In [182]:
import gymnasium as gym
import numpy as np
from collections import defaultdict
from typing import Any

env = gym.make("Blackjack-v1")

In [183]:
# Definition of a random starting policy
example_policy = defaultdict(lambda: env.action_space.sample())

In [184]:
# Example execution loop
done = False
total_reward = 0

observation, _ = env.reset()

while not done:
    action = example_policy[observation]

    observation, reward, terminated, truncated, info = env.step(action)
    total_reward += reward

    done = terminated or truncated

total_reward

1.0

In [185]:
# Some utils
def generate_episode(env: gym.Env, policy: dict[Any,Any]):
    done = False
    observation, _ = env.reset()
    tuples = []
    while not done:
        action = policy[observation]
        observation_, reward, terminated, truncated, info = env.step(action)

        tuples.append((observation, int(action), reward))

        observation = observation_
        done = terminated or truncated
    
    return tuples

def generate_episode_exploring_starts(env: gym.Env, policy):
    env.reset()
    env.unwrapped.s = env.observation_space.sample()

    initial_state = env.unwrapped.s
    initial_action = env.action_space.sample()

    tuples = []
    state = initial_state
    action = initial_action

    while True:
        next_state, reward, terminated, truncated, _ = env.step(action)
        tuples.append((state,action,reward))

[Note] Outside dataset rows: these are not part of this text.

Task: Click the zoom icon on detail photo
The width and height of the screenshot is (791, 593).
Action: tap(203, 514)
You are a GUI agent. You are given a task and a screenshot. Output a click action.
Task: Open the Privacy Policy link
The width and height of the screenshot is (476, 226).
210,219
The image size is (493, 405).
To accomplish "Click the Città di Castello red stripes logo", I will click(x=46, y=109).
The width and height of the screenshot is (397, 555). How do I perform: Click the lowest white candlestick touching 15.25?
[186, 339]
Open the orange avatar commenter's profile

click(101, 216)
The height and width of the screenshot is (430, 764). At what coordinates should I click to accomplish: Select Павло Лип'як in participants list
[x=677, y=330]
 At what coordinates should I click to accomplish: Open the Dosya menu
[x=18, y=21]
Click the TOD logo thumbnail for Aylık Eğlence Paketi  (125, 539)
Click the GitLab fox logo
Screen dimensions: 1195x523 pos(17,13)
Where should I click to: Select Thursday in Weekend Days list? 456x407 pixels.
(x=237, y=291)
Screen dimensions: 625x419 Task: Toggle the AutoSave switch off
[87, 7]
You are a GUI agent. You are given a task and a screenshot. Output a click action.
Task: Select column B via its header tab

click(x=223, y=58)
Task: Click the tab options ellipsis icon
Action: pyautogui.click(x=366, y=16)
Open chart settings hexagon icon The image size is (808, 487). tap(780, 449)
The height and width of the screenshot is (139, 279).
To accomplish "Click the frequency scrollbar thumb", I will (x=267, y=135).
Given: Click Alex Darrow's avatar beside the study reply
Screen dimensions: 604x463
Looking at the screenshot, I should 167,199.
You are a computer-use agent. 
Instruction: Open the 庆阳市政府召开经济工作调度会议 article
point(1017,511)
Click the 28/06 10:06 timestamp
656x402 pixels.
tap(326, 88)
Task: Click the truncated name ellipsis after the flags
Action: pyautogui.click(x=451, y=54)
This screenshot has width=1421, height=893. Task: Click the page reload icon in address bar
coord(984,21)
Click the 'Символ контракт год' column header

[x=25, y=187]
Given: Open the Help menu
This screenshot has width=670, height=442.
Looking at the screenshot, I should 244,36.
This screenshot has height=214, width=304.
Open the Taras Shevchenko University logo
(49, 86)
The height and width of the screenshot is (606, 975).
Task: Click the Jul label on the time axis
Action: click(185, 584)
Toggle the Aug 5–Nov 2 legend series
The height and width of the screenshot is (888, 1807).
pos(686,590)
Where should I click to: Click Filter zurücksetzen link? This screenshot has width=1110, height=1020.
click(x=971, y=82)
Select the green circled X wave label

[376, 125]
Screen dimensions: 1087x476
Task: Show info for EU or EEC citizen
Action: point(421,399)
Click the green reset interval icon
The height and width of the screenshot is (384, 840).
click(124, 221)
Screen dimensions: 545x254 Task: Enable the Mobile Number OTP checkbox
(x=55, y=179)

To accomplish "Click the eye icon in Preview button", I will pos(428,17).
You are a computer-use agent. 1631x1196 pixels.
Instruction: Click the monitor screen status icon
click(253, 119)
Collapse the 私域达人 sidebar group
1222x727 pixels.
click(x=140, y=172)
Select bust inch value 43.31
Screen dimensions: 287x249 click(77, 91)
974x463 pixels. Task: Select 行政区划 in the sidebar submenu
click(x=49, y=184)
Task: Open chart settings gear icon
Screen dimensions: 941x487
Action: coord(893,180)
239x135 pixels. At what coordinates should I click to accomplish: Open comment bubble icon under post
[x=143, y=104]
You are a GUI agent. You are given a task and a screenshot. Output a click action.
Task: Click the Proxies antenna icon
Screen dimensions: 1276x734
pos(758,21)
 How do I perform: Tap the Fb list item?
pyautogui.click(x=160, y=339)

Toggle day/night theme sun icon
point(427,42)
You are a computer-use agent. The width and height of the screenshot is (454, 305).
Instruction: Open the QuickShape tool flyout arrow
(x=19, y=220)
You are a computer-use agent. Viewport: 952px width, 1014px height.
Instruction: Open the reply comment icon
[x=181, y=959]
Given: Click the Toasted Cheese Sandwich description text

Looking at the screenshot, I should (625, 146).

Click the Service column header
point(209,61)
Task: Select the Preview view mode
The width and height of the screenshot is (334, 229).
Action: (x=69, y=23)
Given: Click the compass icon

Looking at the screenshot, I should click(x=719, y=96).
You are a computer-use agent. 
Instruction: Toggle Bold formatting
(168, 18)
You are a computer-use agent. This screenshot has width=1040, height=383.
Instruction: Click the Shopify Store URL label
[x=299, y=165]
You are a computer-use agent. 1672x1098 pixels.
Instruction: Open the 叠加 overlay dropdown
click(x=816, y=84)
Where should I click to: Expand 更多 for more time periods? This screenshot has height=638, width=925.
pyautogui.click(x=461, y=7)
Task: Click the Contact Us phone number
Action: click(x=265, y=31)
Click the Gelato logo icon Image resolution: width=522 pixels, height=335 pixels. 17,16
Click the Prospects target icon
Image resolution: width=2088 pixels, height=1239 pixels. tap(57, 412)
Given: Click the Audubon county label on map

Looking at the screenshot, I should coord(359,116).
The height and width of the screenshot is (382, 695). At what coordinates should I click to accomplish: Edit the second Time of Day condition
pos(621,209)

        if terminated or truncated:
            break

        state = next_state
        action = policy[state]

    return tuples

In [186]:
def first_visit_MC_prediction(env: gym.Env, policy, episodes:int=10_000, gamma: float = 0.9):
    values = defaultdict(float)
    counts = defaultdict(int)

    for _ in range(episodes):
        episode = generate_episode(env, policy)
        g = 0

        # Pre-calculate first indices
        first_visit_idx = {}
        for idx, (state,_,_) in enumerate(episode):
            if state not in first_visit_idx:
                first_visit_idx[state] = idx

        for i in range(len(episode) -1, -1, -1):
            state, action, reward = episode[i]
            g = gamma * g + reward

            # Checks if this is truly first visit
            if i == first_visit_idx.get(state):
                counts[state] += 1

                # Avg mean update, like in multi armed bandits
                values[state] += (g - values[state]) / counts[state] 

    return values

first_visit_MC_prediction(env, example_policy)

defaultdict(float,
            {(15, 10, 0): -0.7855927051671727,
             (19, 9, 0): 0.3098591549295776,
             (21, 9, 1): -0.6455172413793104,
             (13, 2, 0): -0.41538461538461535,
             (6, 2, 0): -0.14294117647058827,
             (21, 8, 0): -1.0,
             (19, 8, 0): -0.9873015873015875,
             (15, 8, 0): -0.9130379746835443,
             (19, 2, 0): -0.9016666666666664,
             (14, 2, 0): -0.6563013698630137,
             (20, 9, 0): -0.9938053097345133,
             (16, 2, 0): -0.1578947368421053,
             (12, 2, 0): -0.4028985507246377,
             (17, 1, 0): -0.6582278481012654,
             (10, 1, 0): -0.2337,
             (7, 1, 0): -0.26505,
             (8, 10, 0): -0.5698924731182793,
             (19, 10, 0): -0.06415094339622632,
             (20, 6, 0): 0.7304347826086958,
             (20, 6, 1): -0.13153846153846152,
             (15, 1, 0): -0.5574444444444444,
             (17, 2, 0): -0.14117647058823532,
    

In [None]:
# Exploring Starts and following GPI: Evaluation -> Improvement
def monte_carlo_ES(env: gym.Env, episodes:int=10_000, gamma: float = 0.9):
    policy = defaultdict(lambda: env.action_space.sample())
    q_values = defaultdict(float)
    counts = defaultdict(int)

    for _ in range(episodes):
        episode = generate_episode_exploring_starts(env, policy)
        g = 0

        # Pre-calculate first indices
        first_visit_idx = {}
        for idx, (state,action,_) in enumerate(episode):
            if (state,action) not in first_visit_idx:
                first_visit_idx[(state,action)] = idx

        for i in range(len(episode) -1, -1, -1):
            state, action, reward = episode[i]
            g = gamma * g + reward

            # Checks if this is truly first visit
            if i == first_visit_idx.get((state,action)):
                counts[(state,action)] += 1

                # Avg mean update, like in multi armed bandits
                q_values[(state,action)] += (g - q_values[(state,action)]) / counts[(state,action)] 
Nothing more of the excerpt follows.